Michelle Bachelet has warned that unless all parties to the conflict hold talks to reach a peaceful settlement, the already atrocious situation for many Afghans will deteriorate.

By Robin Gomes

The United Nations rights chief has expressed alarm over the rising violence and perpetration of human rights violations in Afghanistan, saying they are having disastrous consequences on the people. UN High Commissioner for Human Rights Michelle Bachelet on Tuesday expressed her concern as civilian casualties continue to mount and reports of violations that may amount to war crimes and crimes against humanity continued to emerge.

Appeal for Ceasefire

"Parties to the conflict must stop fighting to prevent more bloodshed.  The Taliban must cease their military operations in cities,” Bachelet stressed.  She warned that “unless all parties return to the negotiating table and reach a peaceful settlement, the already atrocious situation for so many Afghans will become much worse”.

Worsening crisis

After 20 years of war, which started as a response to the 9/11 attacks on the US, foreign forces are pulling out of Afghanistan following a deal between the US and the Taliban militants they removed from power back in 2001. The Taliban have pledged not to allow Afghanistan to become a base for terrorists who could threaten the West.

But the manner and speed with which the Taliban are wresting control of territories from government troops, indicate the country is slipping into a worsening humanitarian crisis and civil war. 

Civilian casualties

The Taliban’s sweeping takeover of at least 6 provincial capitals, 192 district administrative centres and attacks on other provincial capitals has “struck fear and dread into the population,” the High Commissioner pointed out.

She particularly drew attention to the high number of casualties in urban areas. Since July 9, in four cities alone – Lashkar Gah, Kandahar, Herat and Kunduz at least 183 civilians have been killed and 1,181 injured, warning that even before the latest Taliban military offensives on urban centres, the UN had documented a steep increase in civilian casualties.

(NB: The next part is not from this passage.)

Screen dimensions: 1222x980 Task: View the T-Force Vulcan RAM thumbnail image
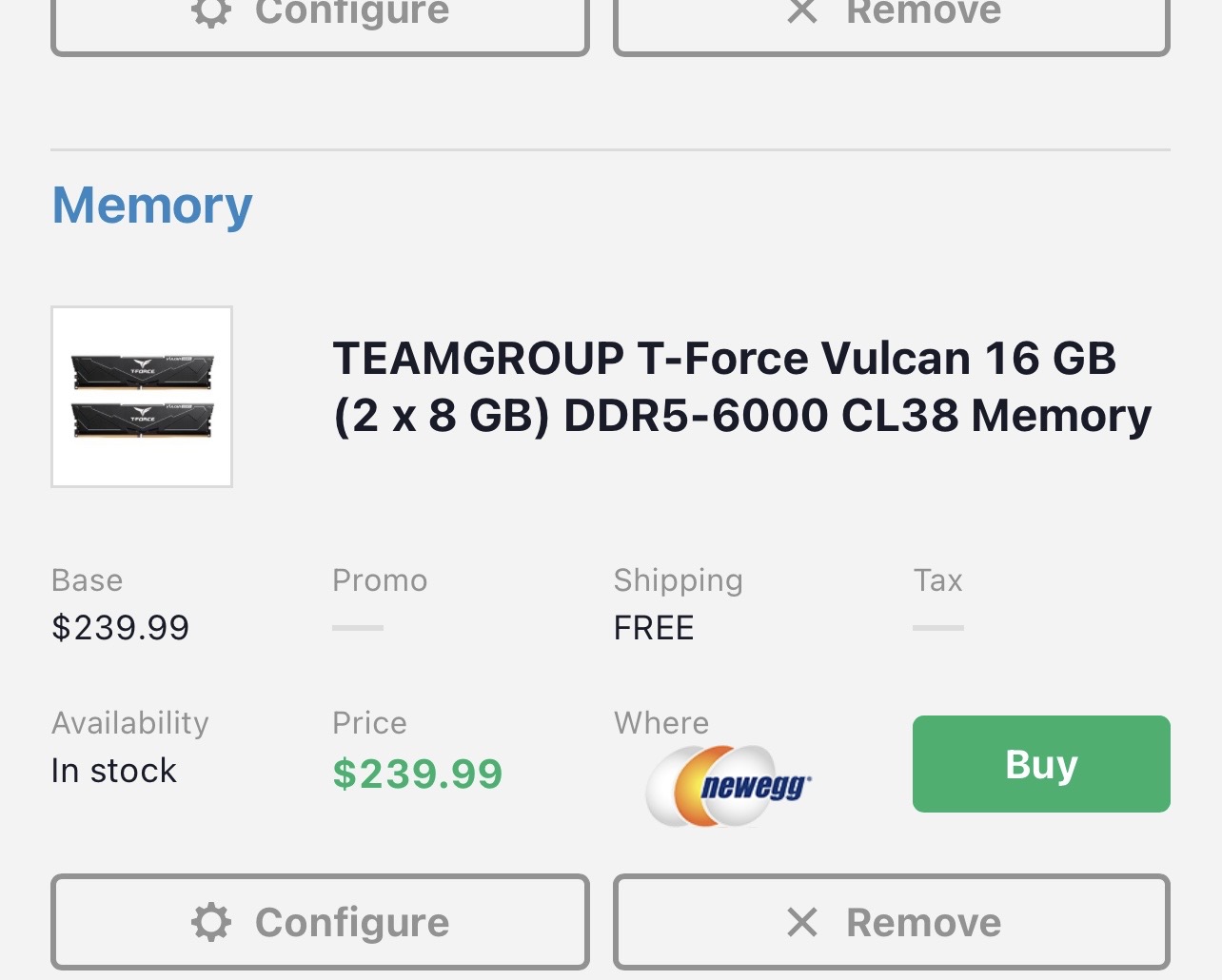coord(142,397)
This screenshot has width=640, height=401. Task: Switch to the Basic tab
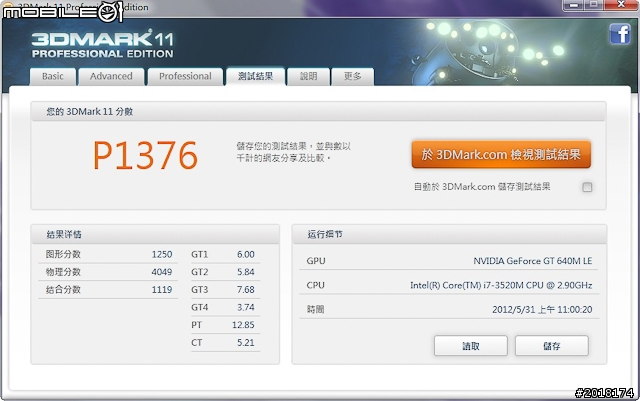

Reports by the UN Assistance Mission in Afghanistan (UNAMA) and the UN Human Rights Office, show that most of the civilian harm is being caused by ground engagements. In addition, since the start of the May Taliban offensive, at least 241,000 people have been displaced, and the protracted fighting in the cities has resulted in damage to essential infrastructures like roads and bridges, and other civilian objects.


Earlier on Monday, the UN Children’s Fund (UNICEF) expressed shock at the rapid escalation of grave violations against children in Afghanistan, following the deaths of 27 children in the country in the past 72 hours, and 136 who were injured. "All of them are children whose right to protection, under international humanitarian law, has been disregarded by warring parties,” said UNICEF Afghanistan Representative Hervé Ludovic De Lys, in a statement.

Humanitarian crisis

Newly appointed UN Humanitarian Affairs chief and Emergency Relief Coordinator, Martin Griffiths, also joined UN Secretary-General António Guterres and members of the Security Council in condemning attacks against civilians and called for a ceasefire.  In a statement, Griffiths said, “Fighting across the country, which has claimed the lives of over 40,000 people since 2009 when UN reporting began, needs to stop.” “People have suffered enough,” he added.  More than 1,000 people were been killed or injured due to indiscriminate attacks against civilians in Helmand, Kandahar and Herat provinces in July alone.